July 15, 2024 - 8:45pm

→ Young men are dumping the Democrats

Young men have left the Democratic party en masse over the past decade, according to polling data aggregated by the Survey Center on American Life.

Among men under 30, 51% identified as Democrats in 2016, compared to just 39% in 2023. The Democratic Party, for its part, has a “who we serve” page on its website listing more than a dozen demographic groups — women, “ethnic Americans”, the LGBTQ+ community — but omits any specific mention of men.

Possibly aware of this issue, Democrat-aligned organisations have been bankrolling a fresh-faced TikToker to win back young men. “Straight white guys between the ages of 18-29, like myself, should never vote for Donald Trump. It makes no sense,” Harry Sisson captioned a recent video. Well, that settles it…

→ Scottish newspaper apologises for Euros front page

As UnHerd’s Political Editor Tom McTague said today: “It’s funny how much civic nationalism looks like normal nationalism.”
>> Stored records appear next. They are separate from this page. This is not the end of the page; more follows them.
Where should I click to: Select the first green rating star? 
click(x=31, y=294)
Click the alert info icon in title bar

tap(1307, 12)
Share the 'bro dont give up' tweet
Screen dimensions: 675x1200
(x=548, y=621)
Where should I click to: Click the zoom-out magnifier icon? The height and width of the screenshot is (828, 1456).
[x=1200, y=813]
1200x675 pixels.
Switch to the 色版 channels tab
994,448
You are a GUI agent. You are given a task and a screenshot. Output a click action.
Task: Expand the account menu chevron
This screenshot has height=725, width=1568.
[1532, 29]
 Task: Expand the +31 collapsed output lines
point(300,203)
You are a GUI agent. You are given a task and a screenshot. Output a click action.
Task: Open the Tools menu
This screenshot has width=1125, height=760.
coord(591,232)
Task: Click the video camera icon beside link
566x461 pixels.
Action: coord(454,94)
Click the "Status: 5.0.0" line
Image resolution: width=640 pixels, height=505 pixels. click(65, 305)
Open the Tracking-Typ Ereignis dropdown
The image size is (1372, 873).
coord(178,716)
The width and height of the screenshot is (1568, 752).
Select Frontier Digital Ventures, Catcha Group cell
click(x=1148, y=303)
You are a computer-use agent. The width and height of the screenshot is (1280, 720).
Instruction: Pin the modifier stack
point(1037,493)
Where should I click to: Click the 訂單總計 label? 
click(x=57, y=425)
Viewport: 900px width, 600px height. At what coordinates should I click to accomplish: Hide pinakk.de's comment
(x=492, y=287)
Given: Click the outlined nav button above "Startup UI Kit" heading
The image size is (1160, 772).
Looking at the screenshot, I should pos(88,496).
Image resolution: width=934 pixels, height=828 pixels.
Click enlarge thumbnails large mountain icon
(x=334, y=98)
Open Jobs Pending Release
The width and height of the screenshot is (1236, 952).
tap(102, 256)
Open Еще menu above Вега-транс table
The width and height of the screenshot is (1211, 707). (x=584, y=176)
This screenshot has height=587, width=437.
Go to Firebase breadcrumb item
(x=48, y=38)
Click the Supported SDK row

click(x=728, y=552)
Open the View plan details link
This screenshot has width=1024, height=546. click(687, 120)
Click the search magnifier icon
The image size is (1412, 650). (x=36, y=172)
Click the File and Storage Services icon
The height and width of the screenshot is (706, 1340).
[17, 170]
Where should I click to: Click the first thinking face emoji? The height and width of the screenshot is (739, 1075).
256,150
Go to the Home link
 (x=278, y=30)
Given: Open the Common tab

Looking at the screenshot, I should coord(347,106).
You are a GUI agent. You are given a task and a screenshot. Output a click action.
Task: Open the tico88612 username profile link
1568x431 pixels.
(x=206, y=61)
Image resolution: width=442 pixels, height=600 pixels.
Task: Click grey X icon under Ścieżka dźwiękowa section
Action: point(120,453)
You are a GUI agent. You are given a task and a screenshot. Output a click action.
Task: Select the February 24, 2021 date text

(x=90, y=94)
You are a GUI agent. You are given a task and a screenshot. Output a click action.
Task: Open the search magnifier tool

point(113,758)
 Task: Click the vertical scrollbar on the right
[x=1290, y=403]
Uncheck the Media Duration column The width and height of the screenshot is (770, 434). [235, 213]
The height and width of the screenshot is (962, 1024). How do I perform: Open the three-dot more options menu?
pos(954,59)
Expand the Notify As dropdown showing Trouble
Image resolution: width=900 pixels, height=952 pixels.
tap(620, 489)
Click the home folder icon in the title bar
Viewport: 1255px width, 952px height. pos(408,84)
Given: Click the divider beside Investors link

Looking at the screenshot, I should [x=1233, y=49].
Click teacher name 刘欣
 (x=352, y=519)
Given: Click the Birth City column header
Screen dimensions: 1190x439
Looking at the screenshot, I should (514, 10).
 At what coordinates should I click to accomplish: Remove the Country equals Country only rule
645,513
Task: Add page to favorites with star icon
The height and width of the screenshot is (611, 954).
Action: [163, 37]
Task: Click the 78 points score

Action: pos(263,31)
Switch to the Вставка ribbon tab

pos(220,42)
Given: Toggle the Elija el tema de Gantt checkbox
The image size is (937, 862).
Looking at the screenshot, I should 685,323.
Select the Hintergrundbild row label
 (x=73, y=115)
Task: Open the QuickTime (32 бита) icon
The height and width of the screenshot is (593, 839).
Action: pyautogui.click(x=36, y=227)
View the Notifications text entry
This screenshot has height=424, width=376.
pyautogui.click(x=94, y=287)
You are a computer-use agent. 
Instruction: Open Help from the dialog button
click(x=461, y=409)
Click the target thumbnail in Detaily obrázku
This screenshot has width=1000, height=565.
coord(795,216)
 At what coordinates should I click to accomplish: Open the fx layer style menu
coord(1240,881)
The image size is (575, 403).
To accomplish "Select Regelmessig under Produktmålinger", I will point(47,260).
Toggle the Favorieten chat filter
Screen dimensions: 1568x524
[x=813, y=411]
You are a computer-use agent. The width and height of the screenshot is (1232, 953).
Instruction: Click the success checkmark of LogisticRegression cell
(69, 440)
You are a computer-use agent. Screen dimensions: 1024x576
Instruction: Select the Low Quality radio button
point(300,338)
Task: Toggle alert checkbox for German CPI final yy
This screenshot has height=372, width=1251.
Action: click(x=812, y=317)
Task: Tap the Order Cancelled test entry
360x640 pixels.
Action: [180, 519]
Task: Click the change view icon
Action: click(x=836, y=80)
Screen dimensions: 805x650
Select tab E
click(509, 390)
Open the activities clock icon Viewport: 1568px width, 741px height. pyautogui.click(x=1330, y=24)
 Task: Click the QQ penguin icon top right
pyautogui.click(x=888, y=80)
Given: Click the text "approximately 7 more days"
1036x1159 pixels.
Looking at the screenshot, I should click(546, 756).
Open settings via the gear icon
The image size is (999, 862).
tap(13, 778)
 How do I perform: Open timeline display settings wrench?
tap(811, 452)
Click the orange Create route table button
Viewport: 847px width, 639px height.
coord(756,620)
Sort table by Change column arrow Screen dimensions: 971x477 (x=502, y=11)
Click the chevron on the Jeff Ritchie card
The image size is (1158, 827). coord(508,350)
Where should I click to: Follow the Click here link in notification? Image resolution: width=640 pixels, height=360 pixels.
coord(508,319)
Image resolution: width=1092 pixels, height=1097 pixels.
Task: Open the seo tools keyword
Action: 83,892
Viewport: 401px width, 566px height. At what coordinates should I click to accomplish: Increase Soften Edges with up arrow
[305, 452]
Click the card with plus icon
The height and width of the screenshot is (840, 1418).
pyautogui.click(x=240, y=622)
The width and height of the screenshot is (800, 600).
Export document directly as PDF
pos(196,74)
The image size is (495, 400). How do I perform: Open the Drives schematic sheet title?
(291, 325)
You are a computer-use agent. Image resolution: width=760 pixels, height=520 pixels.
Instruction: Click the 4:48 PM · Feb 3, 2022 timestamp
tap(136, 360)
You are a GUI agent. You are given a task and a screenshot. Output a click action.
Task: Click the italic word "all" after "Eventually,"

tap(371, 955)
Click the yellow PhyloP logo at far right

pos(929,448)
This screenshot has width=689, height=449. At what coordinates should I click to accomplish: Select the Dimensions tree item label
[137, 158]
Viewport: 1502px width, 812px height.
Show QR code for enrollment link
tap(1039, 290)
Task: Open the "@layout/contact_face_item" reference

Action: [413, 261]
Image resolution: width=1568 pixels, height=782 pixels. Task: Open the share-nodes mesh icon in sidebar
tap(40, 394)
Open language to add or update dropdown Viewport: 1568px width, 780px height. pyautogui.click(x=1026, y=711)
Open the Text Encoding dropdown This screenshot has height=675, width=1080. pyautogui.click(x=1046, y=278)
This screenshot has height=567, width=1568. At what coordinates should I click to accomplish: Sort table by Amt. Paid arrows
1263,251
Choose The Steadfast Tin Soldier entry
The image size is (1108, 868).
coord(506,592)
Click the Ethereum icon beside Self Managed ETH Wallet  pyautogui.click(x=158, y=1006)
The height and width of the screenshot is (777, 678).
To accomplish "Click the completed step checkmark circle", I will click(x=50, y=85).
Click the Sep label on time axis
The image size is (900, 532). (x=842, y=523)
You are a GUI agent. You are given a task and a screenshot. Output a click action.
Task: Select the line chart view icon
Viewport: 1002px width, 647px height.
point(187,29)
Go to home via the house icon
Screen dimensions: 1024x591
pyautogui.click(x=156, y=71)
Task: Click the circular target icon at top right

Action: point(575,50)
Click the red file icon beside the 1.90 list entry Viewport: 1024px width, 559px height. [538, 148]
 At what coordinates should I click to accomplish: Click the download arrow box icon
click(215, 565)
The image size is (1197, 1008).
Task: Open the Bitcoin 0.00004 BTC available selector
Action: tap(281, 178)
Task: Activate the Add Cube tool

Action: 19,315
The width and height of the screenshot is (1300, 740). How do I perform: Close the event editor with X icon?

He was talking about SNP deputy Westminster leader Stephen Flynn’s photo with a Spanish player’s shirt celebrating England’s defeat. But he may as well have been talking about The National’s front page on Saturday.

The independence-supporting paper’s cover showed Spanish midfielder Rodri kicking a rotund, ball-like Englishman with a St George’s cross over his fat stomach. Above, it read: “Every summer, they fill up your beaches. They drink all your beer. They make a mess of your plazas. They eat fried breakfasts all day instead of your wonderful food. They retire in your towns and sponge off your public services…”

Today, The National apologised. It said: “We leaned into lazy stereotypes and we shouldn’t have…we got this one wrong.”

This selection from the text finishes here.